My morning link posts usually arrive with virtually no editorial comment on my part, the sentence or so I give is mostly intended to interest the viewer to follow the link to the post indicated. I’ve got a short time this evening, and I’m caught up on my link browsing, so I thought I’d try to offer a smaller number of links here with a short paragraph surrounding it.

There’s been some discussion on and off about setting barriers. In general democrats think that bringing more to the table, irrespective of their seriousness or issues awareness is not relevant. What they feel is that more is always better. Yet, experience should, one might think, tell a different tale. Setting higher standards, yes it gets you less people making the decisions or performing the act, but it often raises the level of the result. Speaking of results that are not so impressive.

The friendly neighborhood Rust Belt Philosopher has a short post on fallacies. He starts off writing:

One of the nice things about fallacies is how they usually have equally fallacious mirror images.

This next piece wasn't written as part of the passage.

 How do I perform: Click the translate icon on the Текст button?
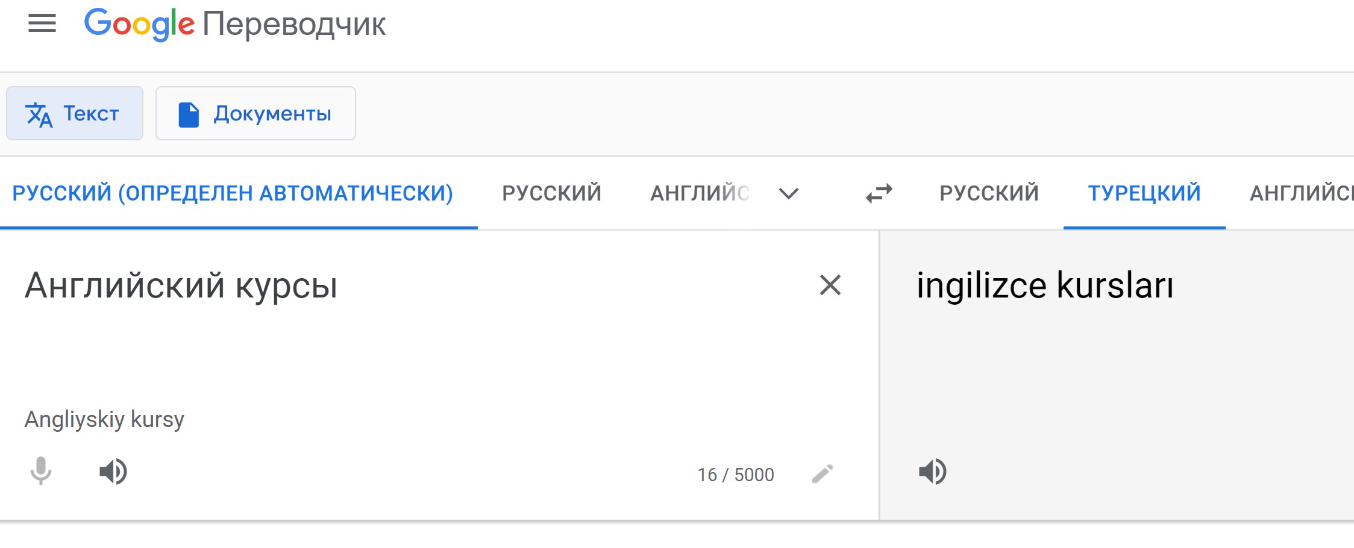39,114
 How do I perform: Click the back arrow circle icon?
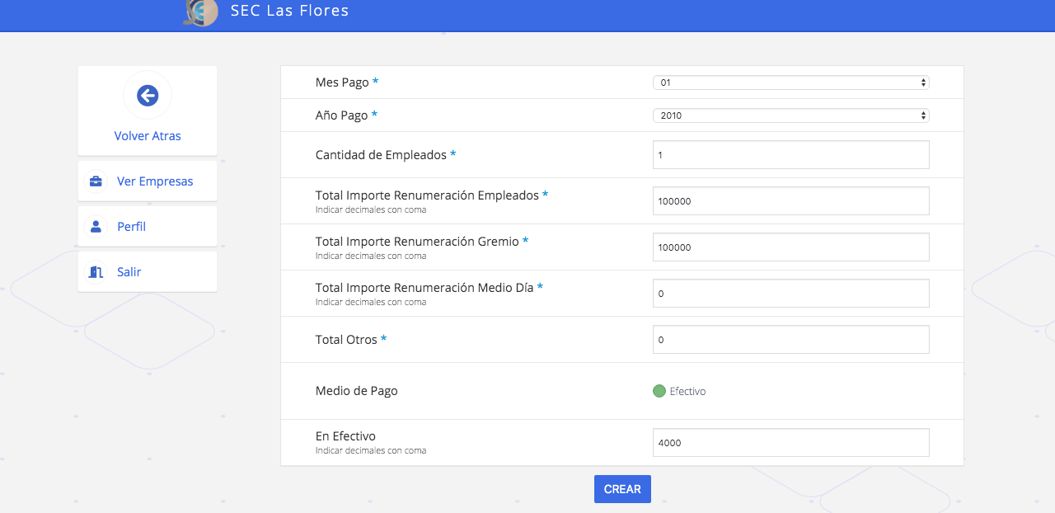(x=148, y=96)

The ad populum fallacy, for instance, could be reversed into the invalid argument that a view is accurate because nobody (or very few people) believe it.

Recently I’ve come to find that ad populum point of view in historical reviews, i.e., the popular conception of what happened is wrong more than it is right. The popular view of what happened and why … is wrong. Not just a little wrong often, but exactly wrong. For example, virtually nobody believes that the BEF was innovative and responsive to situations in the field during WWI. Actually the common popular view was that the leadership was amazingly unresponsive, stupid and tradition/hidebound sending millions to their deaths in trenches because of their stupidity. This is alas, exactly wrong, but the popular view remains. The litany of “exactly wrong” historical popular views might be almost as long as the ones that the popular view gets right.

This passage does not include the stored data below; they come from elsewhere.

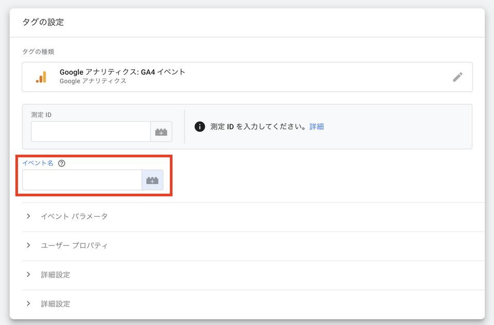Click the タグの設定 panel heading

(x=43, y=22)

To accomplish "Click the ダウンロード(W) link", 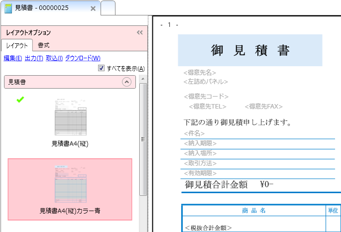I will [x=83, y=58].
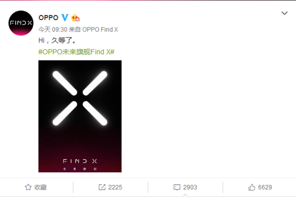Open comments count 2903
Viewport: 296px width, 197px height.
point(190,187)
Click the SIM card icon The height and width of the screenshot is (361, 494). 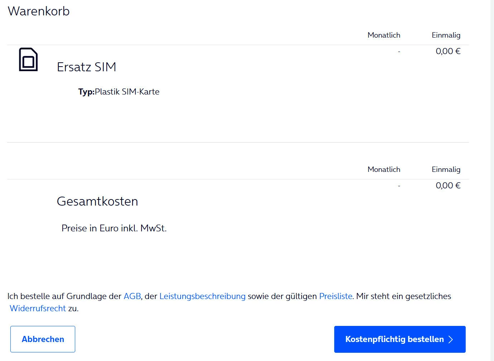28,59
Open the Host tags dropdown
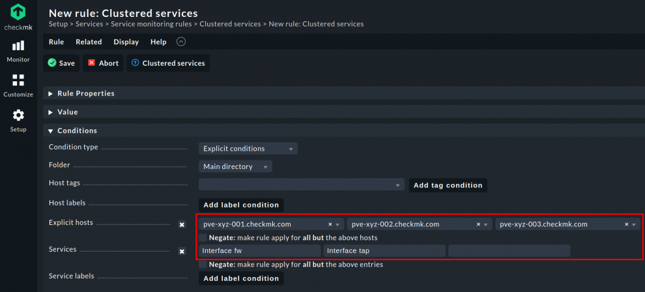 tap(302, 185)
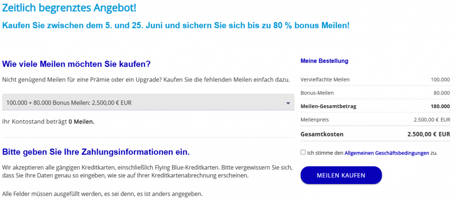Click the miles dropdown arrow
The image size is (456, 201).
[x=288, y=103]
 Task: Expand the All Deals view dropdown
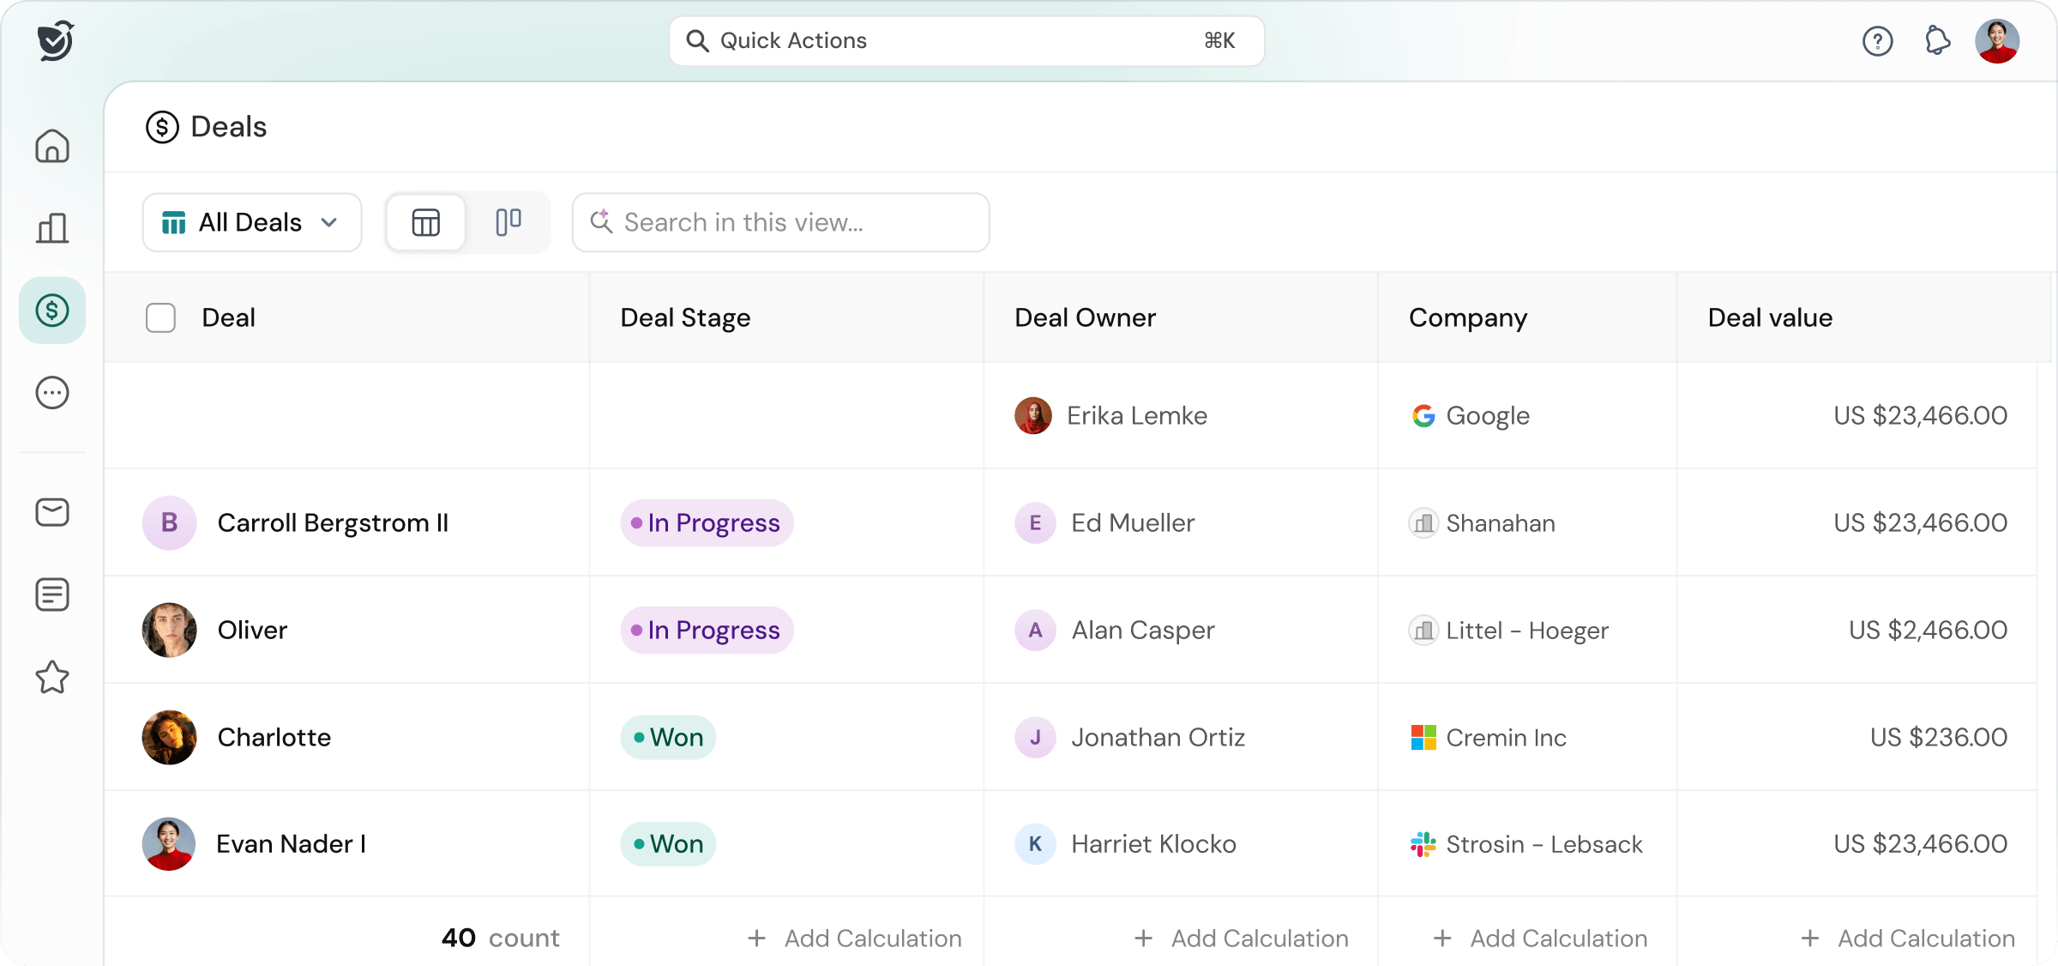point(252,222)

Joe Carter at First Thoughts has some ideas about monotony. The movie Up! offered the same theme, in part, in modern cinematic experience, highlighting the primacy of the ordinary in life. Ordinary moments with our spouse, children, neighbor, or for that matter God are really in the end more important than the ones we find to be pivotal. In a recent post of mine, arguments in favor of asceticism were made. In part, asceticism is about realizing those quiet moments with God are important and making that goal a formative in how you set your life and its goals.

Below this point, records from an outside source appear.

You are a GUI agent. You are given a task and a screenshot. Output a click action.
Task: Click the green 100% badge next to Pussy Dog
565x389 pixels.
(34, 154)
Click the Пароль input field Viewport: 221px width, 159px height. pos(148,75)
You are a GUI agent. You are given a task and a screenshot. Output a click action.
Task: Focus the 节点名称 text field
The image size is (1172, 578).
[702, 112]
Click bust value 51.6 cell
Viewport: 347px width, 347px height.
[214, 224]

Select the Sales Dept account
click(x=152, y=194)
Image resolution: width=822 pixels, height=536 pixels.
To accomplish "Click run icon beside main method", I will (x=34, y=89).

This post will have evoke the standard responses from right and left. Up three paragraphs Mr Niven remarks in his post on the fallacy that correlation does not imply causation. That, in part, will be a crucial link in the argument by the left in this regard. Automation is part of the modern world. As a minimum wage goes up, the cost of replacing that unskilled worker with automation goes up. As the minimum wage goes up, it becomes harder to justify paying for the production of that same unskilled worker. It makes entry harder. Why does the left pretend this isn’t true?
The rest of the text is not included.